CHAPTER XXI

Audrey, when the blow had fallen, neither screamed nor fainted, nor even moved. She heard the man’s words with a dumb, awful consciousness that what she had dimly feared had happened, that the crime which had been committed within these rooms was now attributed to her.

Some vague foreshadowing of this had haunted her from time to time, long before she guessed that Mr. Candover was concerned in the death and disappearance of the White Countess. Mademoiselle Laure and the doctor—the one of them secretly inimical, the other probably suspicious—these were the witnesses who would both aver that she had confessed to seeing the White Countess in the rooms, and who would also be able to bear witness that her excitement and nervous distress were great, and her bearing inconsistent with the perfect innocence she professed in the matter.

The men waited respectfully enough for her to speak. At last she said:—

“I don’t understand. Who is it that accuses me?”

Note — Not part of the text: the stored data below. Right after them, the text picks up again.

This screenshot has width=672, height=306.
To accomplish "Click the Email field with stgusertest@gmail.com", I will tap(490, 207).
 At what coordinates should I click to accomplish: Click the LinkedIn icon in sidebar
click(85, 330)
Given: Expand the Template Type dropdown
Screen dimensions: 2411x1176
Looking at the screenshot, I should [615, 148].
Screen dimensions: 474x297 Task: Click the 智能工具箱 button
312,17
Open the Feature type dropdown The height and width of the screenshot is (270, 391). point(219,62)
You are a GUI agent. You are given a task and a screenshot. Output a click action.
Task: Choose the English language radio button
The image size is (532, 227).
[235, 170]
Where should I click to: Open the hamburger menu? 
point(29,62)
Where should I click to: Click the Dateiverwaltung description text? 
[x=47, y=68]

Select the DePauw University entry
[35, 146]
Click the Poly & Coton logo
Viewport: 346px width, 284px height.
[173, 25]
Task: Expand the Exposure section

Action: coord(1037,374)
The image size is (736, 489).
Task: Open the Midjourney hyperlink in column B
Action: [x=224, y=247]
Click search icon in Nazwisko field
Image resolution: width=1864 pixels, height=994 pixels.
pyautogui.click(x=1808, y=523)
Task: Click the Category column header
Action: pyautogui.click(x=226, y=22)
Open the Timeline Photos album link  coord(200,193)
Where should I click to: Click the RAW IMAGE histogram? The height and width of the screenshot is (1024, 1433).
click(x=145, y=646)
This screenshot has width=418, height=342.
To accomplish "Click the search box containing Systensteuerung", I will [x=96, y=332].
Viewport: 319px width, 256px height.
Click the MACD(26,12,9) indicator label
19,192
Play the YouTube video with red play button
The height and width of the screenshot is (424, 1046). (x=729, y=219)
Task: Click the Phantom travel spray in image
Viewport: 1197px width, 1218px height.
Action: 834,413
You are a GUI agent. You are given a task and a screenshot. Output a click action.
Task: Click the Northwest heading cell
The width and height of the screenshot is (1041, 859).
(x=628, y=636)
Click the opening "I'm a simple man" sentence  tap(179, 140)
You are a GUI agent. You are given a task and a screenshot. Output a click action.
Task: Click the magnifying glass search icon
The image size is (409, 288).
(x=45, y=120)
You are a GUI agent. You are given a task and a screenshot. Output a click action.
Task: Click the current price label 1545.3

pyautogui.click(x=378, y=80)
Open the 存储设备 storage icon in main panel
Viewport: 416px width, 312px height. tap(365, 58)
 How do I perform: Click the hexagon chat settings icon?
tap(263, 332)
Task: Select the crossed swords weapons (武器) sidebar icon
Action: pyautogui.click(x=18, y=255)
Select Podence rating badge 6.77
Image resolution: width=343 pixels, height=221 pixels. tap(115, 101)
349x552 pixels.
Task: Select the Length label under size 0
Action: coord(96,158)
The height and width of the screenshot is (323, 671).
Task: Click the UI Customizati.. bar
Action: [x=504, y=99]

“We can’t answer that, ma’am,” said the man. “We’ve got nothing to do but just execute orders. And to say that you’d better not say anything yet, as what you say may be used in evidence against you.”

Audrey shook her head.

“Oh, no,” she said with spirit. “This is all nonsense; there is no evidence, and there can be no evidence against me. For I can tell who it was that was last with the woman alive.”

Both men, she thought, looked interested, though they said nothing. She went on:—

“It was a man whom she called Eugène. But the name by which he is known here is not Eugène Reynolds, but Reginald Candover.”

“Well, ma’am, you needn’t tell us all this,” said the man who had stated that he had the warrant. “It won’t do you any good now; but if you tell it all to your solicitor at the trial, or rather before then—he’ll find out what he can for you, no doubt.”

“In the meantime, ma’am, if you’ll come along with us,” said the other man, who now spoke for the first time, “we’ve got to take you before a magistrate. It will only be the affair of a moment, and then you can send for your solicitor to see and advise you.”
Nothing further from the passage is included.